====== Raw records

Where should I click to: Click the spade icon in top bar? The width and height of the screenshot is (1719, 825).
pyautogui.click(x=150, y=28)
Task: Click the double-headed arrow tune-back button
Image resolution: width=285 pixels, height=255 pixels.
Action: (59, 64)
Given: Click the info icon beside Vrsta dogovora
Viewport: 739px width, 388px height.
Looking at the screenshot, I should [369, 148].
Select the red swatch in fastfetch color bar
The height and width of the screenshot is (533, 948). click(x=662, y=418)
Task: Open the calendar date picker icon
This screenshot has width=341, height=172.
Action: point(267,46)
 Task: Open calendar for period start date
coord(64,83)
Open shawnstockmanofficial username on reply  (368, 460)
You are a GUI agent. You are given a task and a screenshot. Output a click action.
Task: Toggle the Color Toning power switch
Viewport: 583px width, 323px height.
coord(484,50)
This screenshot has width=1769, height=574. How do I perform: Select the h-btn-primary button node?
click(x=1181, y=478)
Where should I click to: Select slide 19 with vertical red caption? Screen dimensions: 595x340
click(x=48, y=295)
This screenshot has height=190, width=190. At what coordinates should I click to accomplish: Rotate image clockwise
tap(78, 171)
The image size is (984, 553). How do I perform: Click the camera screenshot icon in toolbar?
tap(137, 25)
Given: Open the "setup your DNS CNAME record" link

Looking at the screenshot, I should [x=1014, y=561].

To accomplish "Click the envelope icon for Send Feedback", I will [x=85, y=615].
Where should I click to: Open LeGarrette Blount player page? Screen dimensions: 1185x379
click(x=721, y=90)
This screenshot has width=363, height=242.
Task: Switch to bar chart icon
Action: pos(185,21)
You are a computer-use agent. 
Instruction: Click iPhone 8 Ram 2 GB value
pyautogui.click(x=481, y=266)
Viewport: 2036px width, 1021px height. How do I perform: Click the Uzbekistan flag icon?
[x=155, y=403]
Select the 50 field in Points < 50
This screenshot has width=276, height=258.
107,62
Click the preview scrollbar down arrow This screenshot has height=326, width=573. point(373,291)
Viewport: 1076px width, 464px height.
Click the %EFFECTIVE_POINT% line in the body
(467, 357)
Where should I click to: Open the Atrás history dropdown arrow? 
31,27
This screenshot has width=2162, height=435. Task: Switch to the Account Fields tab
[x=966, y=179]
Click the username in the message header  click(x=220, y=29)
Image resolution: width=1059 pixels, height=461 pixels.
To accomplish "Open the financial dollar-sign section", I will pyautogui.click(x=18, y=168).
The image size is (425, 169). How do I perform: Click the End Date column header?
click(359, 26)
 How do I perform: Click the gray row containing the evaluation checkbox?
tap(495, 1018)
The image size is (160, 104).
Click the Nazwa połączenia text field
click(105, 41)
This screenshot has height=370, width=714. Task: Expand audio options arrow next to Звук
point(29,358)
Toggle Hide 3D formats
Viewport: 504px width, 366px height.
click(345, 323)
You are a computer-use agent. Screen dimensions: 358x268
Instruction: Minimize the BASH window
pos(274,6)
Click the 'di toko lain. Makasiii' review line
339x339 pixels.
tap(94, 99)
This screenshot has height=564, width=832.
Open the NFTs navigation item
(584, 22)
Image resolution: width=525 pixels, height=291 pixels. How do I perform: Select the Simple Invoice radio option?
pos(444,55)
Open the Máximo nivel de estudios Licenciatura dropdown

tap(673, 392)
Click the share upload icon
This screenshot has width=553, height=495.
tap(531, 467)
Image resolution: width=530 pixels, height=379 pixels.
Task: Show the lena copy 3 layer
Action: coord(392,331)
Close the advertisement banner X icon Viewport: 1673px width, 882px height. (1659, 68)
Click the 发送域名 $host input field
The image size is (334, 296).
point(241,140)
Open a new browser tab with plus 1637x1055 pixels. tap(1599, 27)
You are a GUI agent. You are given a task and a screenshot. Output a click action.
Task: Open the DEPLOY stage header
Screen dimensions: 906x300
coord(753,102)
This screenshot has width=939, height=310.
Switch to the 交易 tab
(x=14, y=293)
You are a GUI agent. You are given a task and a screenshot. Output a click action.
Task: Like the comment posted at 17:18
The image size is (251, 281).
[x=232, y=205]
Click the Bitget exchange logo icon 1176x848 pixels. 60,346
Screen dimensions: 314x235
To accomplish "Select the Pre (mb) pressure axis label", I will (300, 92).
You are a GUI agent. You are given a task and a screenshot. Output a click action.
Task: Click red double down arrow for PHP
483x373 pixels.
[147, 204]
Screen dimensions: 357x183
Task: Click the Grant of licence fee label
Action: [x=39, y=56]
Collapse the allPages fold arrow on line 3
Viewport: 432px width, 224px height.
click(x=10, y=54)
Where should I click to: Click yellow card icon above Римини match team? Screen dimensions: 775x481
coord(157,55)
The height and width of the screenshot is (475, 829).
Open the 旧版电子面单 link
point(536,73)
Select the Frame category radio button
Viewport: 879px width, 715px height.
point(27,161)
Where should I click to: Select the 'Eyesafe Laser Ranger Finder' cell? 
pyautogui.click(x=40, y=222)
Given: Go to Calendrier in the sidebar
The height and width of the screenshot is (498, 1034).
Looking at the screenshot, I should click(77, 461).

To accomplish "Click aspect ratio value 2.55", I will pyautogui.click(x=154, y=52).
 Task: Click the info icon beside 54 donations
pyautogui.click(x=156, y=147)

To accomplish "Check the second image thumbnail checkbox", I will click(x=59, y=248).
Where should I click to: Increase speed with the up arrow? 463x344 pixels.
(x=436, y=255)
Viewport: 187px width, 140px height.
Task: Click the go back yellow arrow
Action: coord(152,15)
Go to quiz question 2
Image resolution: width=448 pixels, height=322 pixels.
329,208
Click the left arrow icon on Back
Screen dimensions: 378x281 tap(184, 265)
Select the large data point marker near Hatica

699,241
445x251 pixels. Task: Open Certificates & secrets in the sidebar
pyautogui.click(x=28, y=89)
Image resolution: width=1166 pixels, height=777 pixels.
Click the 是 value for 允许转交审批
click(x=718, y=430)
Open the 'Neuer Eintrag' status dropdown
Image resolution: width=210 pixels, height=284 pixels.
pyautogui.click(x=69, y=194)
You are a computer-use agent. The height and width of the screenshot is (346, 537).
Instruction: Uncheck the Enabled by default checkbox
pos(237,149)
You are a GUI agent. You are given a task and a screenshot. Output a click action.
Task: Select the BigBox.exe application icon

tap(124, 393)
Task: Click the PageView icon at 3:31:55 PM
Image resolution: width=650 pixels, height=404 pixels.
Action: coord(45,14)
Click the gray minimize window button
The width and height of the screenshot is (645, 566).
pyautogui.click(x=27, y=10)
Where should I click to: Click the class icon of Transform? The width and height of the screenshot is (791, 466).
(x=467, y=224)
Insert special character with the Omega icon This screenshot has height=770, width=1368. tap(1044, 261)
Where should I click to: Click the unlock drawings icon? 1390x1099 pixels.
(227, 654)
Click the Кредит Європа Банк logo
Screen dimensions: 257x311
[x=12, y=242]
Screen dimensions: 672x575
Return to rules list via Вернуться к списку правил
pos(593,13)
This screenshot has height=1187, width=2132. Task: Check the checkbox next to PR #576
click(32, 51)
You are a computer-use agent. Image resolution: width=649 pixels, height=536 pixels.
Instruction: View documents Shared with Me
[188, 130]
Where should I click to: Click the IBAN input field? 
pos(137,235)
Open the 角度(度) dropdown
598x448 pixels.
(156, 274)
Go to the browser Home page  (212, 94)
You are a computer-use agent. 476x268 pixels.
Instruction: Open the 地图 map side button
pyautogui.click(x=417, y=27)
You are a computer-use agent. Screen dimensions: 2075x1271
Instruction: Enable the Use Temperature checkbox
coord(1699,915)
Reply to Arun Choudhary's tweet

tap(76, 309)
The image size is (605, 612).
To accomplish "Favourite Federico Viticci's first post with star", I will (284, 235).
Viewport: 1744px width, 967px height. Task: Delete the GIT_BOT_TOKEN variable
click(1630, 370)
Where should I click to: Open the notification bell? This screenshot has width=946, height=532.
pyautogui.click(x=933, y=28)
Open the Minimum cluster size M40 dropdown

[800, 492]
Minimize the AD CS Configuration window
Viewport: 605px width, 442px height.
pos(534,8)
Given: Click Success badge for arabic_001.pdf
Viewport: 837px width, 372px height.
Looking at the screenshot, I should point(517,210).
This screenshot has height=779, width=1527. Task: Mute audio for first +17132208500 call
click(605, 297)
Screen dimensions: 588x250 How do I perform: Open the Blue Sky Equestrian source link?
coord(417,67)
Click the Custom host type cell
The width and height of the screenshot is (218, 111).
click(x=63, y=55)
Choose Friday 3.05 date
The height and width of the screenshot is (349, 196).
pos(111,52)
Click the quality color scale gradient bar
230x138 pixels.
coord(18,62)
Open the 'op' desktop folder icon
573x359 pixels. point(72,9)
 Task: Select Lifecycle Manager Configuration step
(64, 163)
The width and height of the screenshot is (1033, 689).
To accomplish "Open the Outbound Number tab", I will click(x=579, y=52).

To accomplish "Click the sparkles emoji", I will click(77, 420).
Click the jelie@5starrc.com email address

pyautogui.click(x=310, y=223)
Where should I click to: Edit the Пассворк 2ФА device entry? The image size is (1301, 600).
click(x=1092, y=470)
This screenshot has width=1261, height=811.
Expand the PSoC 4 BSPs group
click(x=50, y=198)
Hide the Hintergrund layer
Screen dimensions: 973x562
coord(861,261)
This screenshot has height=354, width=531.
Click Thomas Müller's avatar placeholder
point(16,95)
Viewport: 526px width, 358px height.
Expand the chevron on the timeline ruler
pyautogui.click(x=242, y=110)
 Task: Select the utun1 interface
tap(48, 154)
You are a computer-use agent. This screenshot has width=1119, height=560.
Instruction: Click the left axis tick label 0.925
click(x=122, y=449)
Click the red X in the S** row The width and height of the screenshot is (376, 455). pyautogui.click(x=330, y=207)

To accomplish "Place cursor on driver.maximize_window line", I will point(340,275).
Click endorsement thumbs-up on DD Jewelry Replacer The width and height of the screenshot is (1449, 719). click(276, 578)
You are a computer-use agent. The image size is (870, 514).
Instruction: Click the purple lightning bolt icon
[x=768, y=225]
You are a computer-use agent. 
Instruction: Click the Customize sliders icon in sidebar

============

> Task brief: Please find each line in the entries above that contains the word "axis" and copy those lines out in full.

> Exercise solution:
To accomplish "Select the Pre (mb) pressure axis label", I will (300, 92).
Instruction: Click the left axis tick label 0.925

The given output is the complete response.